Due to climate change, fish and crabs are unavailable in human-habitat areas, forcing people to enter core zones.

New Delhi: The core islands of Sundarbans have unforgettable tales of man-eaters. However, the wives of tiger attack survivors often struggle immensely to support their families. The Sunday Guardian explored the stories of wives of tiger attack survivors, who are now overburdened with medical bills of their husbands. Due to drastic climate changes, fish and crabs are unavailable in the human-habitat areas and people are often forced to enter core zones of Sunderbans and become a victim of tiger attack and some lose their lives.
Saraswati Mondal is the wife of a tiger attack survivor Asit Mondal. Asit, 63, is a resident of Shantigachi village in Sundarban. Seventeen years ago, he was attacked by a man-eater of Sundarban and is still facing multiple health problems. Moreover, Asit is dependent on his wife and his son is not allowed to do any heavy tasks. Saraswati, while recalling her life 17 years ago, told this paper, “I used to do multiple jobs to support my husband and my children. My son was seven years old and my daughter was 15. Even my children had to leave their education and they started doing odd jobs to support us. With a sum of only Rs 2,500 per month, we managed our livelihood.” She admits that her husband went to tiger zones, which are strictly prohibited by the officials, to catch some crabs and fish. Asked why they went to the tiger zones without permission, she said, “We do what it takes to survive.”
Since then, the life of Saraswati was never easy. Her daughter got married early as the family was forced by other villagers. The family has received a house from the government and small land. Now his son is 21 and is managing the family. Similarly, Tapasi Sardar, the wife of Sudarshan Sardar, is a resident of Gosaba village in Sundarban. Around 5-6 years ago, Sudarshan went to the tiger zone of Sundarban and was attacked by a man-eater while his brothers were away. However, he, along with his friends, helped him to get away from the clutches of the tiger and he was immediately rushed to a local hospital, Chittaranjan.

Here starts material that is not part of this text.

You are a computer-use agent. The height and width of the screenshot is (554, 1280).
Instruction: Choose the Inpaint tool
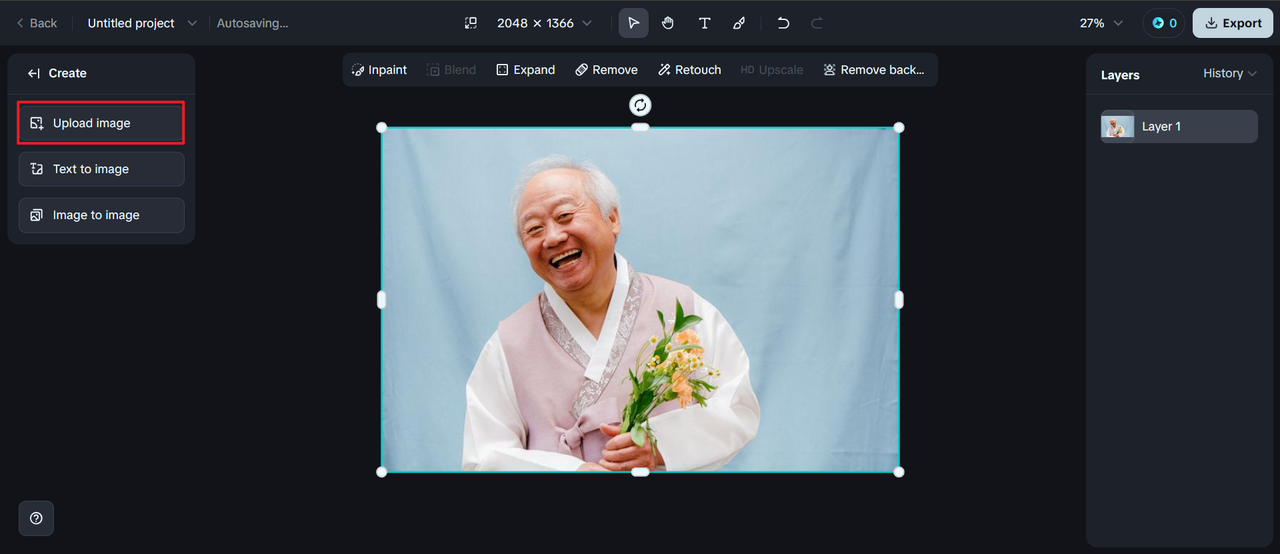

He was admitted to the hospital for more than a month and till now, he hasn’t recovered fully. He is dependent on his family and friends for money. He is still undergoing treatment and is not allowed to do any heavy tasks.
Tapasi said, “I work at the houses of other people and manage to earn Rs 2,000-3,000 per month. My friends and extended family help our family financially. Sometimes, other well-off families of the village provide us with food and clothes.” Her son studies in Class 4 and manages his books and other study materials from his friends and teachers. Recalling her life before her husband became a tiger-attack survivor, she said, “My life was better, he used to look after us and we managed to bring more money but now he can’t work and I need to take care of everything. Now, we are mostly dependent on other family members.” People like Umashankar, a resident and a social worker in Satjelia, Sundarban, told this paper, “We try to help them with money but we have our limitations. We can’t provide them with all the money, but we definitely distribute food and clothes to them. This is a small help.”